[Pixel coordinate grounding data]
#####

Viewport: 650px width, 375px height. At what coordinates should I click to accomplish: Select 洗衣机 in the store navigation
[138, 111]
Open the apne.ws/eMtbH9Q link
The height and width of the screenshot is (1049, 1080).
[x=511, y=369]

#####

YOUR OBJECTIVE: What is needed is a word-for-word copy of the records.

EXPECTED ANSWER:
Viewport: 650px width, 375px height. At what coordinates should I click to accomplish: Select 洗衣机 in the store navigation
[138, 111]
Open the apne.ws/eMtbH9Q link
The height and width of the screenshot is (1049, 1080).
[x=511, y=369]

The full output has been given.